Bernstein analysts largely linked Bitcoin's correction to growth during the "institutional cycle." Over the past two years, assets under management have increased to approximately $165 billion, a period also characterized by the establishment of numerous corporate BTC treasuries.

Experts believe that sustained participation from financial institutions in cryptocurrency will continue, as recent outflows from exchange-traded funds represent a small fraction of total assets. Miners are not showing signs of capitulation.

Analysts also consider U.S. policy dynamics as potential drivers for Bitcoin. They highlighted the creation of a strategic crypto reserve from confiscated assets and the possible appointment of Kevin Warsh as head of the Federal Reserve.

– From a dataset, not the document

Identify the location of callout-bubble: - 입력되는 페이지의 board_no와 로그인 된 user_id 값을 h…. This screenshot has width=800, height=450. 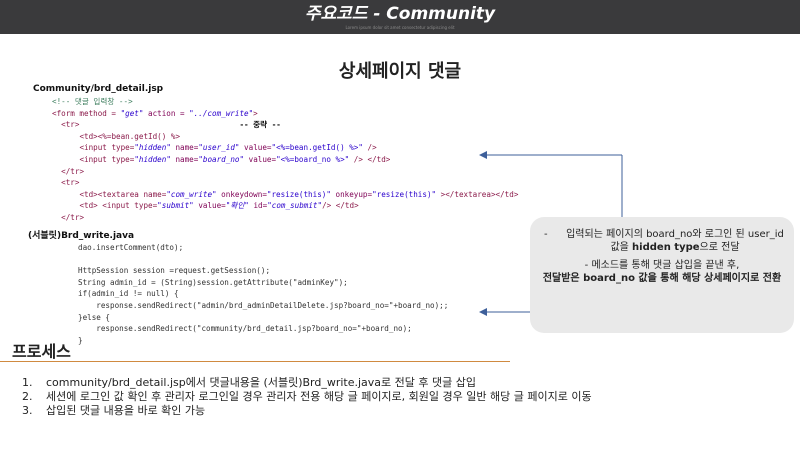
(662, 275).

According to Bernstein analysts, all these factors indicate that the current weakness in the digital currency market is a late-stage correction rather than the beginning of a prolonged crypto winter. The firm expects short-term volatility to persist, but the 2026 turnaround will lay the groundwork for "the most significant cycle" for Bitcoin.

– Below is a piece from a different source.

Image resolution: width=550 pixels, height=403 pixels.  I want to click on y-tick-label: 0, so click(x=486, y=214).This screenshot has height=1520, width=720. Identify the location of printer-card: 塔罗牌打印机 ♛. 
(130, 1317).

The Decline Could Be Much Deeper

Bloomberg Intelligence's senior commodity strategist Mike McGlone reiterated his forecast of a potential drop for the leading cryptocurrency to $10,000 this year.

He identified $50,000 as the first target level on this trajectory. In his updated baseline scenario for the coming months, the analyst referred to a potential increase in volatility across all major assets.

"A trader's paradise, 2026 will resemble 2008 and 2000-2001," McGlone emphasized.

Kraken's global economist Thomas Perfumo commented to Cointelegraph that Warsh's potential appointment as Fed chair sends a "mixed" signal for Bitcoin and other cryptocurrencies. The prospective central bank head may support lowering the key rate but is skeptical about expanding liquidity, to which digital assets are more sensitive, the expert noted.

Similar concerns were expressed by Coin Bureau co-founder Nick Pakrin.

"Markets are analyzing Warsh's views on future Fed policy, particularly regarding the central bank's balance sheet, which he claims is 'trillions larger' than necessary," he pointed out.

Pakrin emphasized that any measures to reduce the Fed's balance sheet would primarily negatively impact risk assets and precious metals.

Analysts at QCP Capital also noted that markets fell in sync following Warsh's recent statements — the risk-off sentiment extended to safe-haven assets. Bitcoin stabilized above the technically significant level of $74,500; however, a sustained close below $74,000 would increase the risk of a drop into the 2024 price range, experts believe.

They consider institutional flows and Warsh's stance as key signals for the crypto market.

Recall that Cantor Fitzgerald suggested that digital assets are entering an early stage of a prolonged decline. A CryptoQuant author under the nickname Crazzyblockk speculated about the market transitioning into an "extremely bearish" phase.